(Data extracted from a collection)
━━━━━━━━

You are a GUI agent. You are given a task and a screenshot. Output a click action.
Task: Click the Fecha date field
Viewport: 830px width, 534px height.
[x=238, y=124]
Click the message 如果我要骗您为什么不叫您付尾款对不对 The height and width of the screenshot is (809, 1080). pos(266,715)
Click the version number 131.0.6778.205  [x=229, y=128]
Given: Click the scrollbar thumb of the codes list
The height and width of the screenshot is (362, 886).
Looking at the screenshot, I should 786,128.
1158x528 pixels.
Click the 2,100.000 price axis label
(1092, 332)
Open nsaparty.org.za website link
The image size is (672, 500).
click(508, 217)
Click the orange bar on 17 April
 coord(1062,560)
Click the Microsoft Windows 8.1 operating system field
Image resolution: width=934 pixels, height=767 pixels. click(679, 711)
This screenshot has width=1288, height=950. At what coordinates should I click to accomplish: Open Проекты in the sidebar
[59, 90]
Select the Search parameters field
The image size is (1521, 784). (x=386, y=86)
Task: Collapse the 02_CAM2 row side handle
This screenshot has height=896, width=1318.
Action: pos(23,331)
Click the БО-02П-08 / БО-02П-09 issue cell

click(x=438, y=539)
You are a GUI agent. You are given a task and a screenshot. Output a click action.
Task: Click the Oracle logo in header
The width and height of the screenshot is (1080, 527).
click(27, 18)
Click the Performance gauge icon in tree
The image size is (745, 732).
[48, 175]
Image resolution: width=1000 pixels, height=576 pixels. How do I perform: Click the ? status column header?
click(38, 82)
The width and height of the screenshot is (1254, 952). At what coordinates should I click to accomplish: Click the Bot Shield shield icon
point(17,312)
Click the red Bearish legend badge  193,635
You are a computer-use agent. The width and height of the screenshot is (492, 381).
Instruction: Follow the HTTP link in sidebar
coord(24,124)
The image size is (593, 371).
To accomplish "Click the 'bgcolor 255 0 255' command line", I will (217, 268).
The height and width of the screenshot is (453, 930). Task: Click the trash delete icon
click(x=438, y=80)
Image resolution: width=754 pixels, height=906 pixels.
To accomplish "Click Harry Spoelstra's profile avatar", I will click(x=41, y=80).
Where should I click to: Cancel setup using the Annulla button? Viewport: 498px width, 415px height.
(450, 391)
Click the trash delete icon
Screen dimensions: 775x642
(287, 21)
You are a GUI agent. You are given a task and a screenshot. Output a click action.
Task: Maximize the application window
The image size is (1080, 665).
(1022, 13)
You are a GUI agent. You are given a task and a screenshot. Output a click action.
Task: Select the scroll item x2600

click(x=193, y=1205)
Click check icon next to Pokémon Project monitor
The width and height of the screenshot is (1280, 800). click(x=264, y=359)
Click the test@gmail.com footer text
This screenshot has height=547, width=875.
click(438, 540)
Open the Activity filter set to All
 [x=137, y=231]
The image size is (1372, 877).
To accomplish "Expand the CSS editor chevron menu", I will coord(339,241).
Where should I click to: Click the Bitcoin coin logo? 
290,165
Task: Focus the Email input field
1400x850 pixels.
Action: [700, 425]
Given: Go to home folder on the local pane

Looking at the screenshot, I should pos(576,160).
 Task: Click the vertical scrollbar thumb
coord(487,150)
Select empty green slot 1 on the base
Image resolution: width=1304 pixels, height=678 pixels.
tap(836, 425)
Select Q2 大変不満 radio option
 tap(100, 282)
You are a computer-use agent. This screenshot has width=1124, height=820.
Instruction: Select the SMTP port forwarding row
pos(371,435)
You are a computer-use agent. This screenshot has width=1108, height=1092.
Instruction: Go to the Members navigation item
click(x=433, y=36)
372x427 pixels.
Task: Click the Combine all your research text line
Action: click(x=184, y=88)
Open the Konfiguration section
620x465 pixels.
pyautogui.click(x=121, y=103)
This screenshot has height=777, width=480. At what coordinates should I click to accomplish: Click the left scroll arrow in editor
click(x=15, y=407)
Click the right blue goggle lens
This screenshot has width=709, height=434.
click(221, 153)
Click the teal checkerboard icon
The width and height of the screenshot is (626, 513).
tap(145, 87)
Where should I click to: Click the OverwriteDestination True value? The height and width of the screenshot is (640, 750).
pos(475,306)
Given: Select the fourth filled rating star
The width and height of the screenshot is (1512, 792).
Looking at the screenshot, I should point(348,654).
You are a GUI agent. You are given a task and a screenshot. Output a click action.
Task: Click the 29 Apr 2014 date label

━━━━━━━━

(TASK OBJECTIVE)
Extract exactly and only the lines above from the line containing "Task: Select the scroll item x2600" through the line containing "has width=1124, height=820.", both end lines included.

(YOUR SOLUTION)
Task: Select the scroll item x2600

click(x=193, y=1205)
Click check icon next to Pokémon Project monitor
The width and height of the screenshot is (1280, 800). click(x=264, y=359)
Click the test@gmail.com footer text
This screenshot has height=547, width=875.
click(438, 540)
Open the Activity filter set to All
 [x=137, y=231]
The image size is (1372, 877).
To accomplish "Expand the CSS editor chevron menu", I will coord(339,241).
Where should I click to: Click the Bitcoin coin logo? 
290,165
Task: Focus the Email input field
1400x850 pixels.
Action: [700, 425]
Given: Go to home folder on the local pane

Looking at the screenshot, I should pos(576,160).
 Task: Click the vertical scrollbar thumb
coord(487,150)
Select empty green slot 1 on the base
Image resolution: width=1304 pixels, height=678 pixels.
tap(836, 425)
Select Q2 大変不満 radio option
 tap(100, 282)
You are a computer-use agent. This screenshot has width=1124, height=820.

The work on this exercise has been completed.